**YOUR OBJECTIVE:**
What is needed is an exact copy of every line from the one with "Switch to the untitled folder tab" to the end of the entries below, without the pictures.
─── EXERCISE INPUTS
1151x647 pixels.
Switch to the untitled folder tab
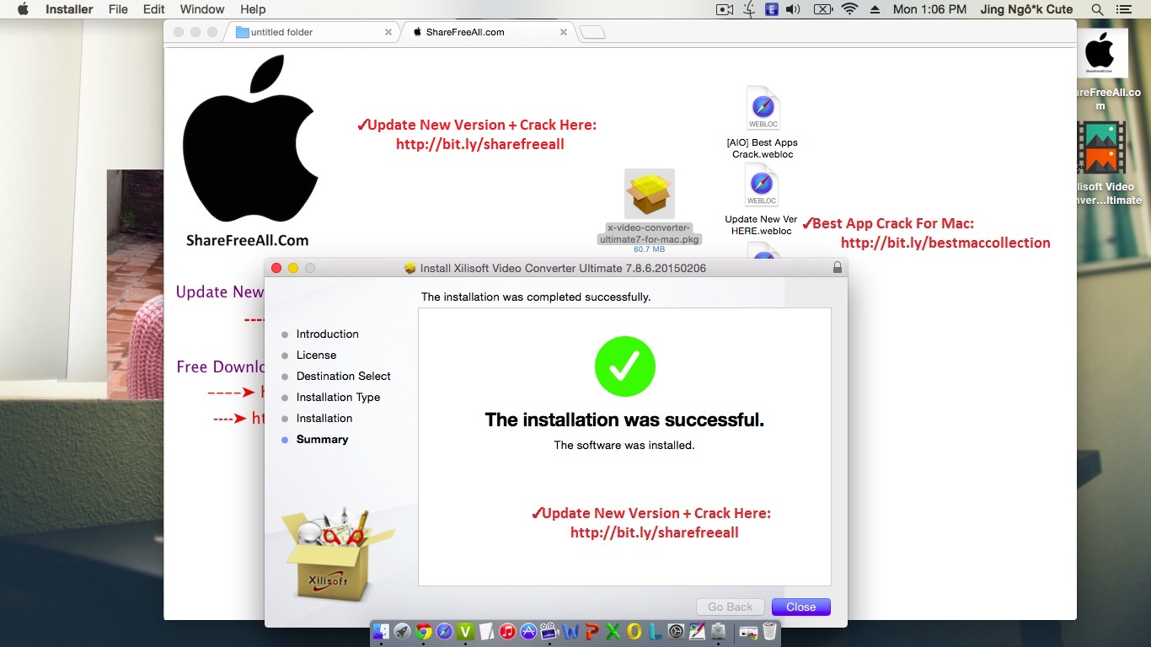click(310, 32)
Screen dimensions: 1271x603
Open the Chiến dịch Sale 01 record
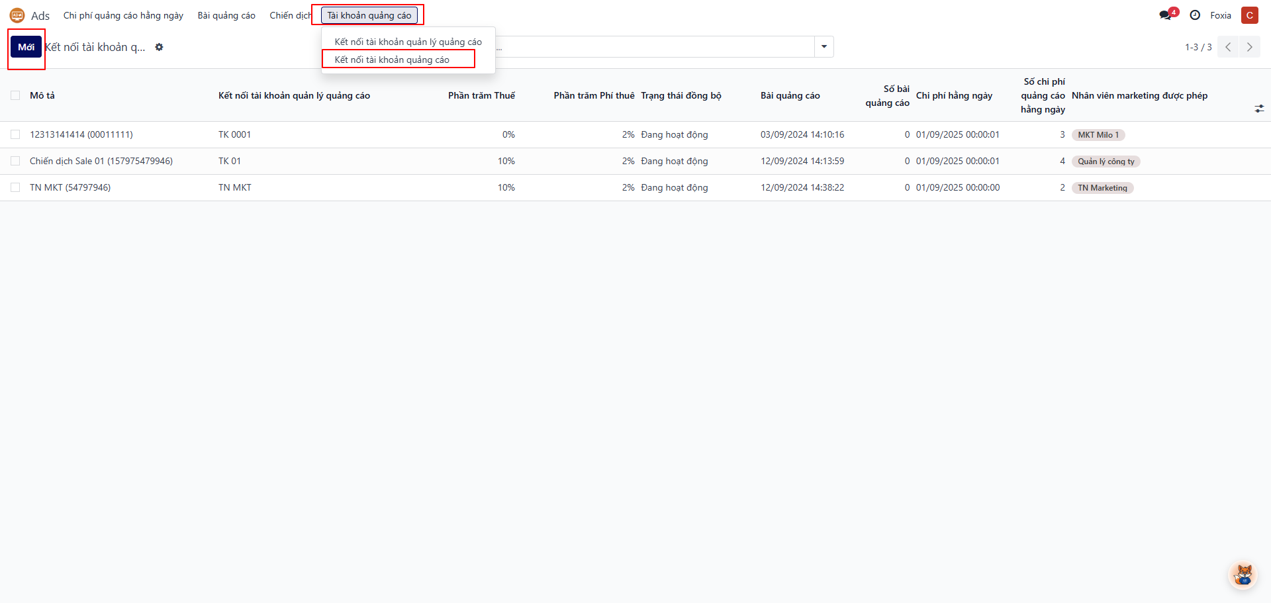tap(101, 161)
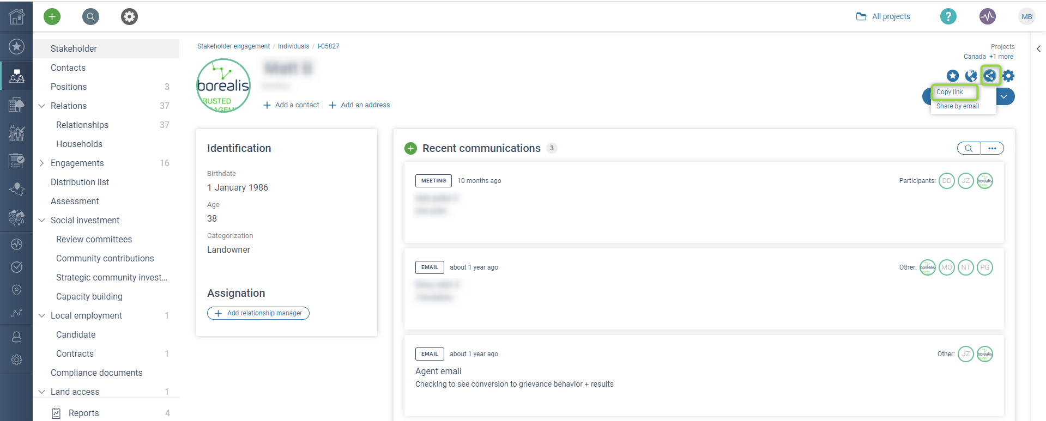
──────
**OUTPUT OF THE TASK:**
Switch to the untitled folder tab
click(310, 32)
Screen dimensions: 1271x603
Open the Chiến dịch Sale 01 record
tap(101, 161)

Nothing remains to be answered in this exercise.